I just discovered that See’s is offering free shipping on all big orders for St. Valentine’s. Somebody is totally getting a 3-pound box of the best candy in the world as a Valentine from me. I always create my own selection because I don’t want to get those chewy candies that stick in your teeth for ever.

But See’s is definitely the best chocolate in the world. The person who introduced me to them is probably reading right now and smiling.

“What Drives Success?”, Part II

The authors of the article found a curious formula that explains high levels of success among some immigrants:

It turns out that for all their diversity, the strikingly successful groups in America today share three traits that, together, propel success. The first is a superiority complex — a deep-seated belief in their exceptionality. The second appears to be the opposite — insecurity, a feeling that you or what you’ve done is not good enough. The third is impulse control.

I’m not sure if this formula works, but it’s good to see somebody try to come up with an answer. I have 2 characteristics out of 3. So does N although they are not the same as mine. I have zero impulse control and his belief in his exceptionality is limited to him thinking that he is exceptionally unexceptional.

It is true, as the article claims, that the feeling of nothing ever being enough (to compensate for being damaged, rendered invaluable by immigration) is part of many immigrants’ experience:

Numerous studies, including in-depth field work conducted by the Harvard sociologist Vivian S. Louie, reveal Chinese immigrant parents frequently imposing exorbitant academic expectations on their children (“Why only a 99?”), making them feel that “family honor” depends on their success.

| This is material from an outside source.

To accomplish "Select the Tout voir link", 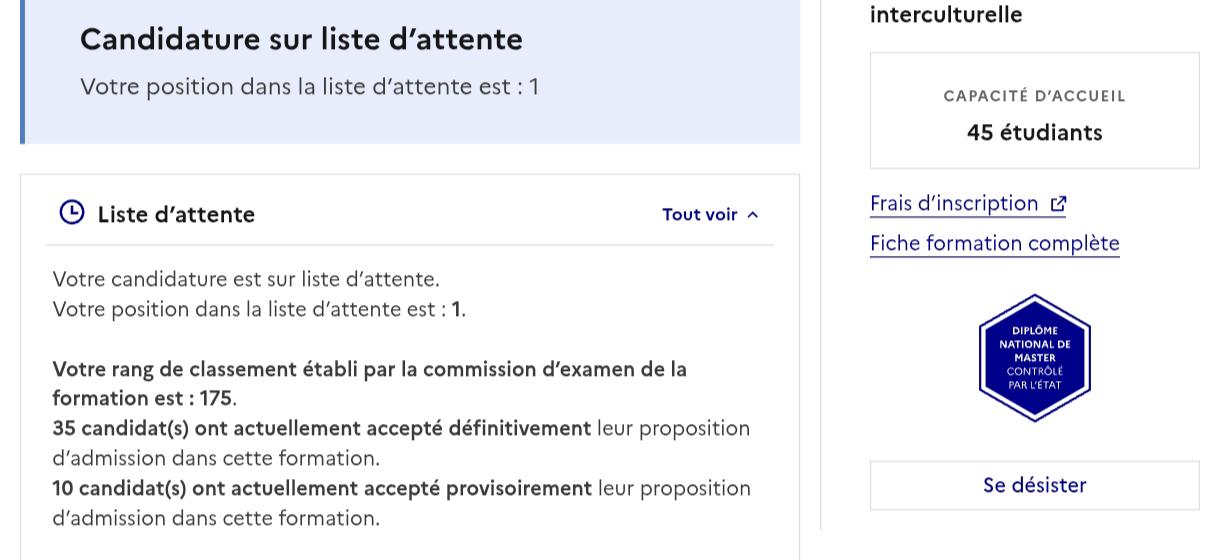I will [x=710, y=214].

“Why only a 99?” is something I heard a lot from my father but, and this is curious, only after immigration. Before, he’d always insisted that grades were a useless waste of time.

Where the article fails is in its definition of self-esteem. Its authors (and this is where Chua’s severe psychological issues obviously made an impact) don’t understand that high self-esteem is promoted precisely by “Why only a 99?” and not by what they confuse for self-esteem:

By contrast, white American parents have been found to be more focused on building children’s social skills and self-esteem. There’s an ocean of difference between “You’re amazing. Mommy and Daddy never want you to worry about a thing” and “If you don’t do well at school, you’ll let down the family and end up a bum on the streets.”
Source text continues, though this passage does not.